**TASK TO CARRY OUT**
Output the dataset item lines below unchanged, leaving out the pictures.

┌─ INPUT DATA

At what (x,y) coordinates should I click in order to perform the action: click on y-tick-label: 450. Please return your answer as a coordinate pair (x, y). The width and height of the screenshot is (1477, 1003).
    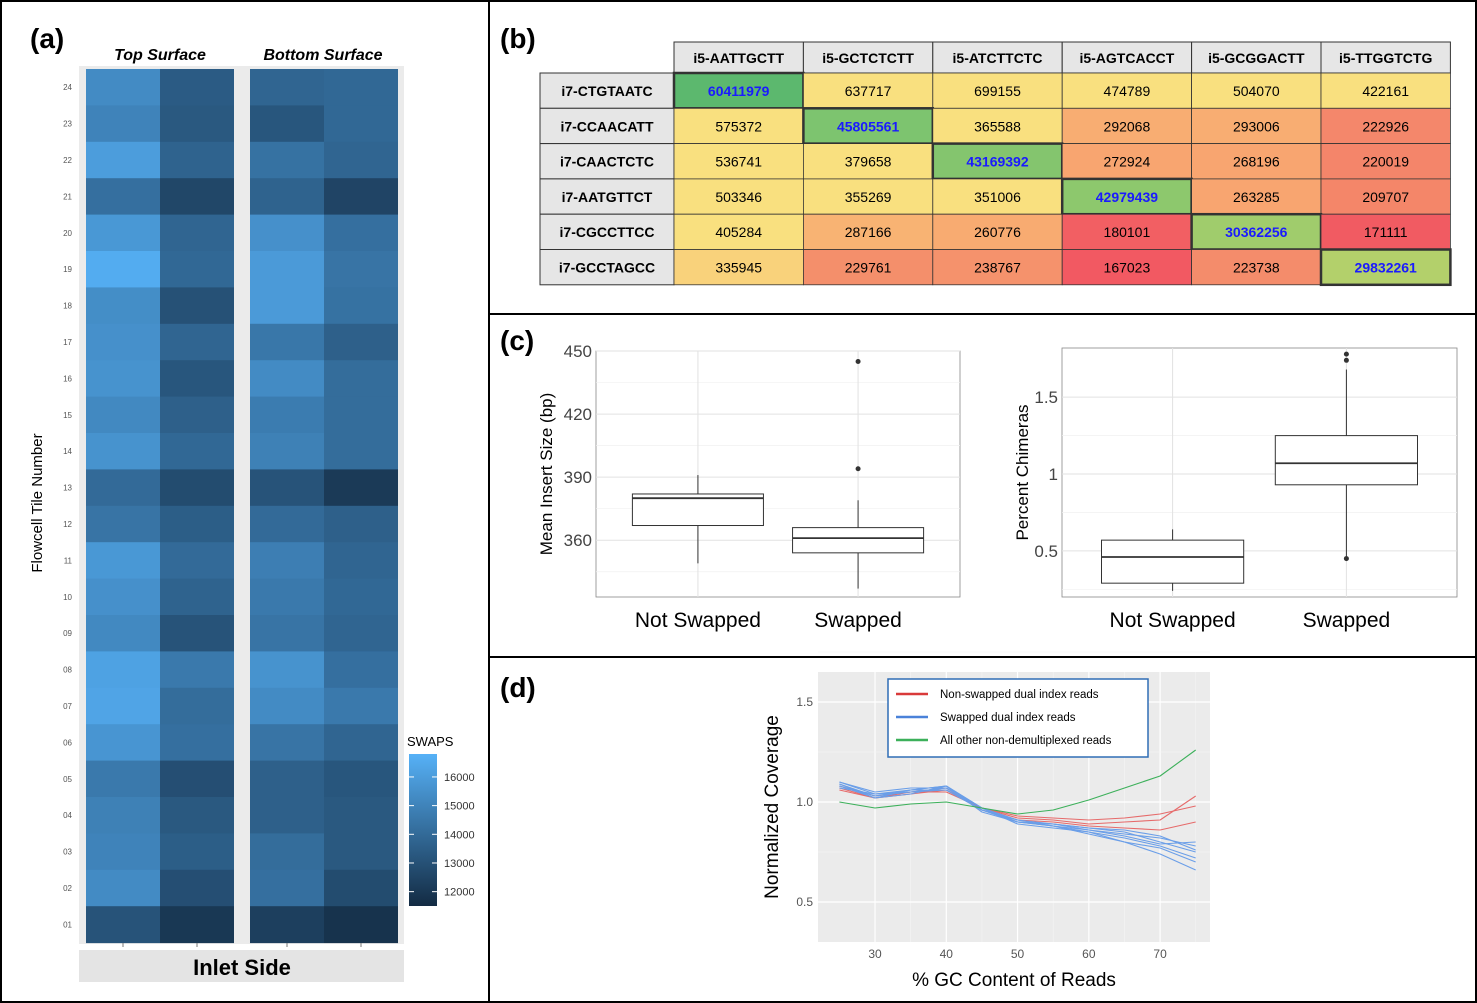
    Looking at the image, I should click on (578, 352).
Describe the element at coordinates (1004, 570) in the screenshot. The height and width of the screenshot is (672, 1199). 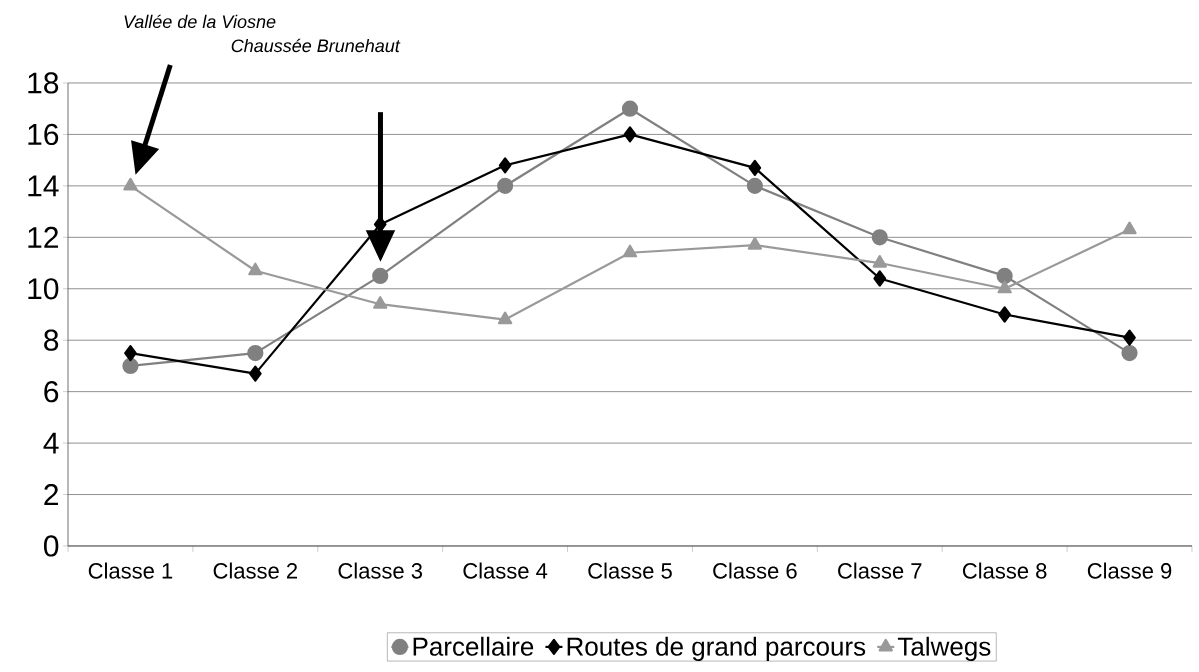
I see `x-tick-label: Classe 8` at that location.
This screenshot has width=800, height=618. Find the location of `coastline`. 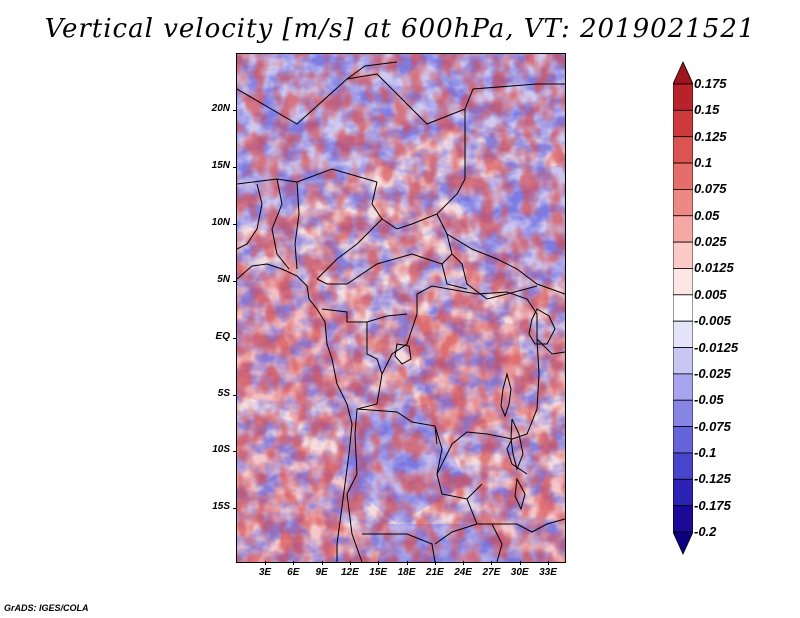

coastline is located at coordinates (295, 412).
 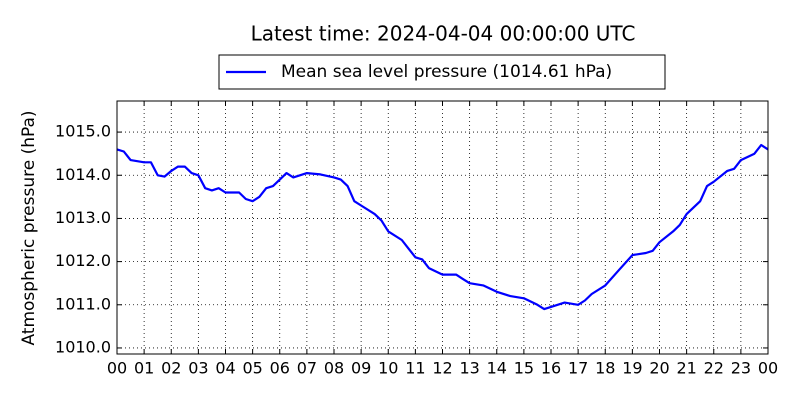 What do you see at coordinates (307, 368) in the screenshot?
I see `x-tick-label: 07` at bounding box center [307, 368].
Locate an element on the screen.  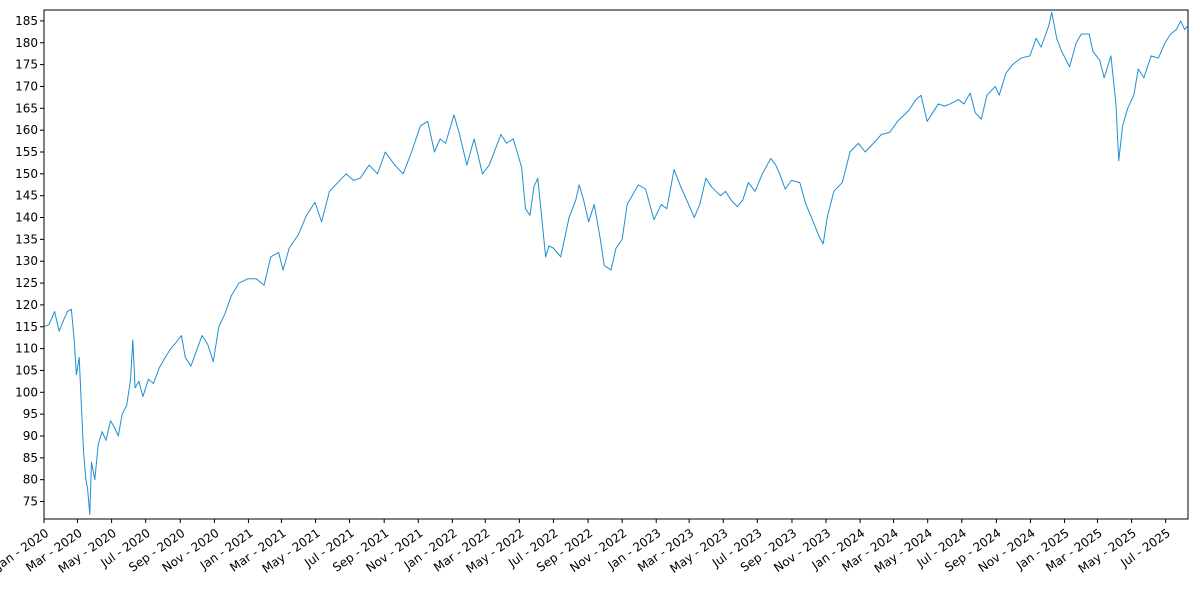
y-tick-label: 130 is located at coordinates (26, 261).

└─

**ANSWER SPACE**
At what (x,y) coordinates should I click in order to perform the action: click on y-tick-label: 450. Please return your answer as a coordinate pair (x, y). The width and height of the screenshot is (1477, 1003).
    Looking at the image, I should click on (578, 352).
Describe the element at coordinates (1004, 570) in the screenshot. The height and width of the screenshot is (672, 1199). 
I see `x-tick-label: Classe 8` at that location.
This screenshot has width=800, height=618. Find the location of `coastline`. 

coastline is located at coordinates (295, 412).
  What do you see at coordinates (307, 368) in the screenshot?
I see `x-tick-label: 07` at bounding box center [307, 368].
Locate an element on the screen.  
y-tick-label: 130 is located at coordinates (26, 261).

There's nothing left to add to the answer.